This paper looks at how ‘future memories’ can be created in the arts through drawing on activist and unsettled memories of Europe’s memories of fascism in the 1930s.  The paper performs short sections of and reflects on a new theatre script entitled Churchill. The title of the play refers to an imaginary renamed British city set in a neofascism future. The play is part of a triptych examining memories and imaginaries of forced migrations called (Pre)Occupations. Churchill follows the trajectory of a woman who is forced to escape by withdrawing to the attic of her home, abandoning her partner and daughter, while anonymously posting resistance videos through social media. The paper reflects on the importance of the arts of creating future memories as a form of resistance to the rise of neofascism.

PROVIDED INFORMATION>
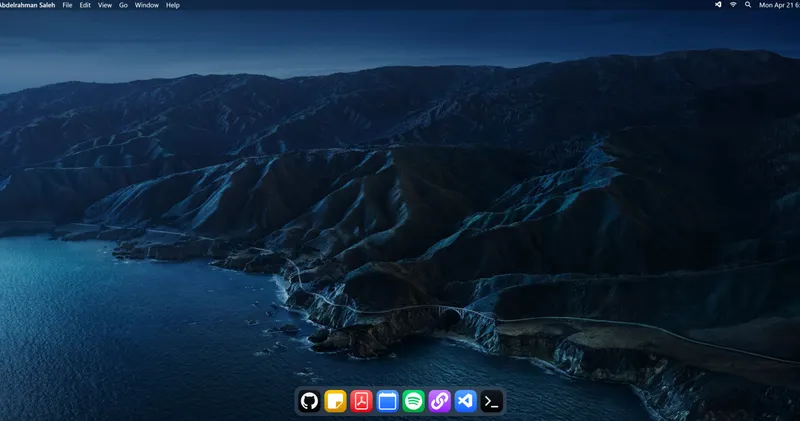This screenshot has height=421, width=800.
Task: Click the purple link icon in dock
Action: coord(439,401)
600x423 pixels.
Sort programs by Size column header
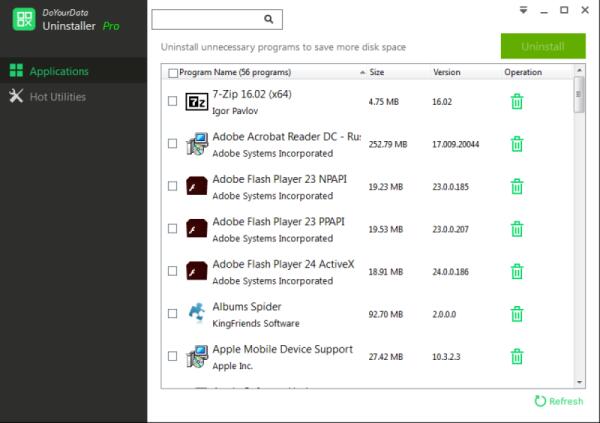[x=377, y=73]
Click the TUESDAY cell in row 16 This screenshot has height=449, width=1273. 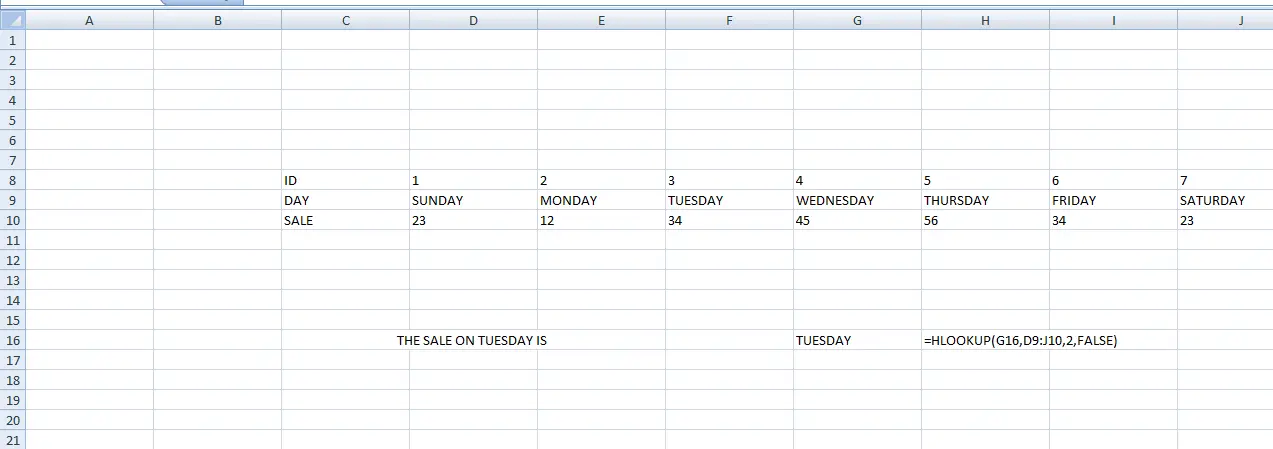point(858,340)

PROBLEMS TO WORK ON>
• a. Name each person the abstract mentions in its account of the play Churchill.
• b. From the abstract, extract the passage starting with "This paper looks" and going on through "rise of neofascism.".

ANSWERS BELOW>
• a.
- A woman
- Her partner
- Her daughter

• b.
This paper looks at how ‘future memories’ can be created in the arts through drawing on activist and unsettled memories of Europe’s memories of fascism in the 1930s.  The paper performs short sections of and reflects on a new theatre script entitled Churchill. The title of the play refers to an imaginary renamed British city set in a neofascism future. The play is part of a triptych examining memories and imaginaries of forced migrations called (Pre)Occupations. Churchill follows the trajectory of a woman who is forced to escape by withdrawing to the attic of her home, abandoning her partner and daughter, while anonymously posting resistance videos through social media. The paper reflects on the importance of the arts of creating future memories as a form of resistance to the rise of neofascism.